One of the most popular 3D prints for any VR setup is a stock – a long housing for one or both controllers which really adds to the illusion of using a gun in a game.

While these are relatively simple and easy to make, they mostly share the problem of being too rigid when you swap between weapons in a game. A stock made to mimic a two handed rifle (for example) is rather cumbersome when you want to switch to a one-handed pistol, and removing your controllers in the middle of a game every time you change guns isn’t ideal.

Having both controllers permanently fixed to a stock also creates other problems, like limiting mobility if the game requires a gesture to reload.

To try and address this maker Dominicus Tornqvist has created a collapsing stock that is able to quickly switch between these two desired forms, as well as featuring a clever system to quickly attach and detach the front controller.

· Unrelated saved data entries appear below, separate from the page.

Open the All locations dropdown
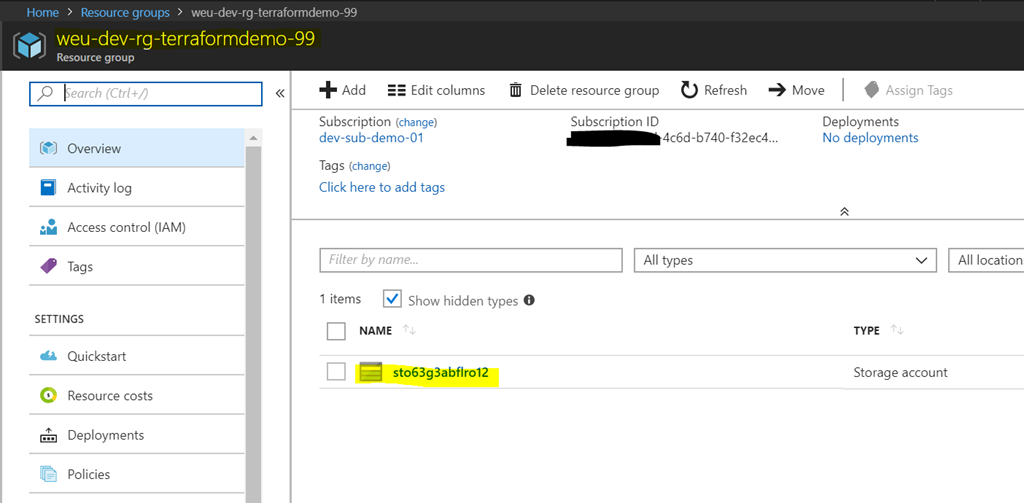Image resolution: width=1024 pixels, height=503 pixels. click(x=986, y=260)
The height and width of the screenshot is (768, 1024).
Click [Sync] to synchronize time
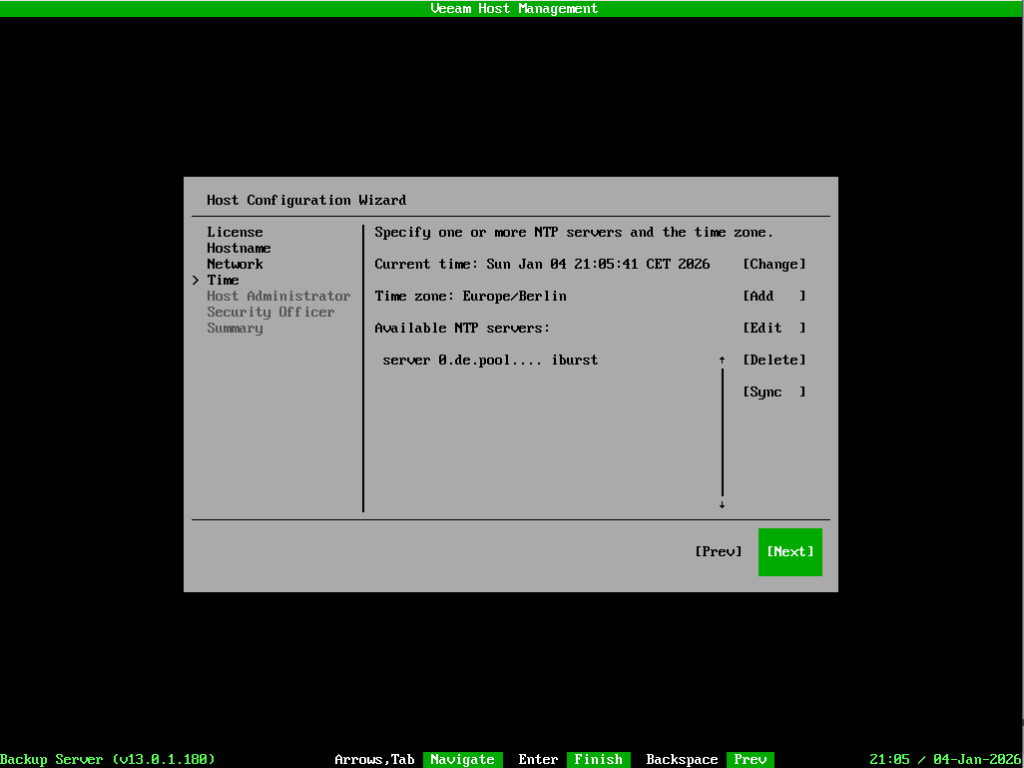click(x=774, y=392)
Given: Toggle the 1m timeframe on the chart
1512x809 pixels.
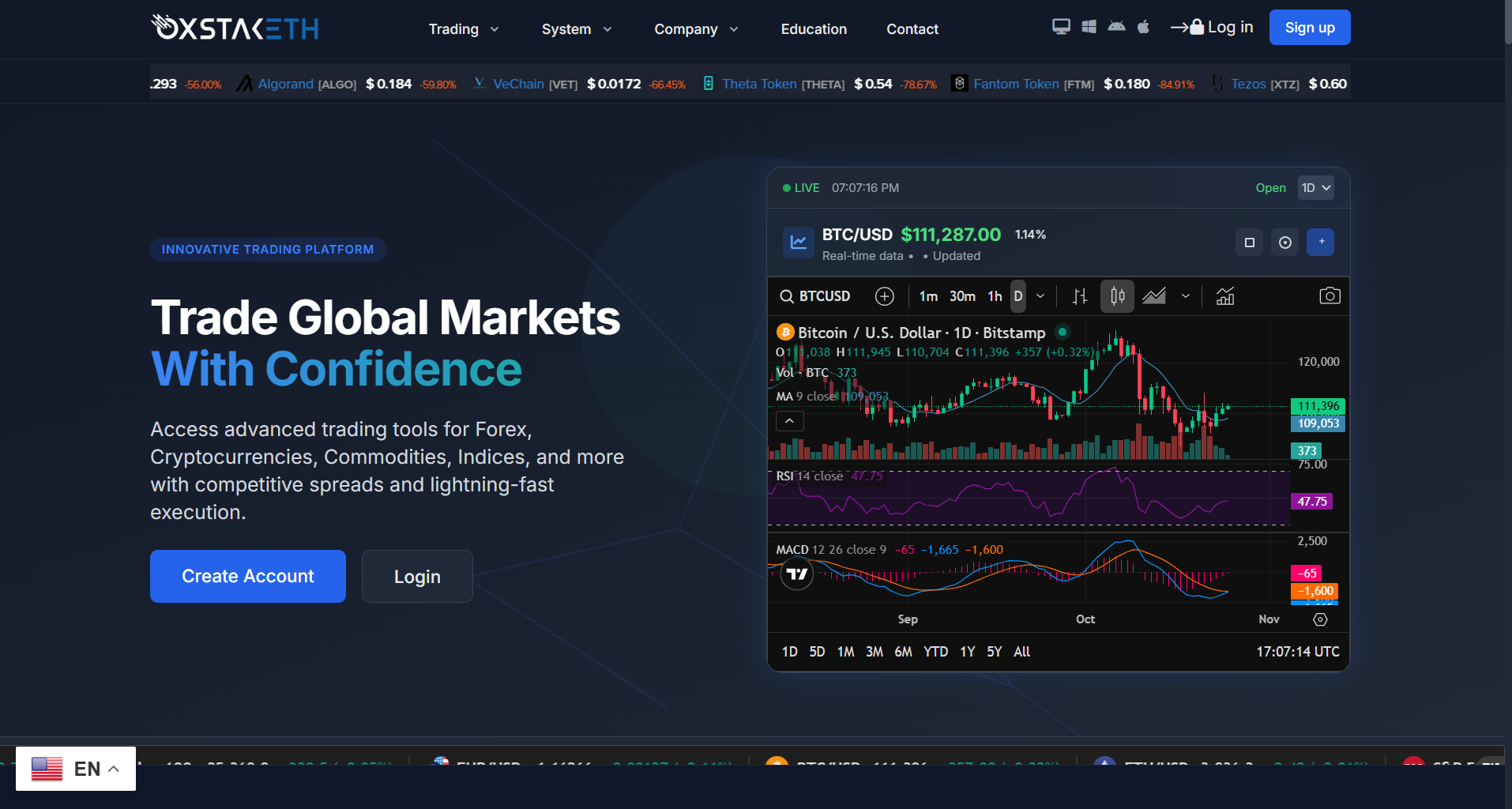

“I had always wanted a super-quick, super-simple method of ‘attaching’ the secondary hand to the foregrip, based on the FN P90’s simple, compact, ‘thumb hook’ design of foregrip. This would easily hook around your thumb and still allow you to grip the controller and use all of its buttons and inputs unimpeded,” Tornqvist tells us, “Instead of having to slot the controller into a cup or a mount, you would just stick out your thumb, hook it on to the front of the receiver, and you’re good to go. Just as quick and easy to let go.”

You can see how this works with Oculus Touch controllers in the short gif below.

This project started life in Cinema4D as this is what Tornqvist was familiar with. As you can imagine much time was spent on the collapsing mechanism.

Originally the design here was much more complex, but to make it into a finished project would require far too much time to make perfect.

“So I thought, ‘Okay, what’s the simplest, “dumbest” way it could work?’ And thought a spring latch to lock closed,and gravity to lock open. So that is what I ended up going with,” Tornqvist adds.

Once completed printing took around 40 hours to finish. The raw plastic, after removing the supports, just required a bit of sanding to make sure everything worked together smoothly.

Assembled the stock is 11 centimetres tall and 6.5 centimetres wide. In its collapsed form the print measures in at 45 centimetres long, and that can be extended to 65 centimetres. As the design here is very modular, this can be made to be any length you desire to suit your body, the way you play and the controllers you want to use.

Those looking to make their own can find the files available for free over on Thingiverse.

A version of the print is also available with a vertical, static foregrip, should you want the adjustable size without the need to quickly remove a second controller.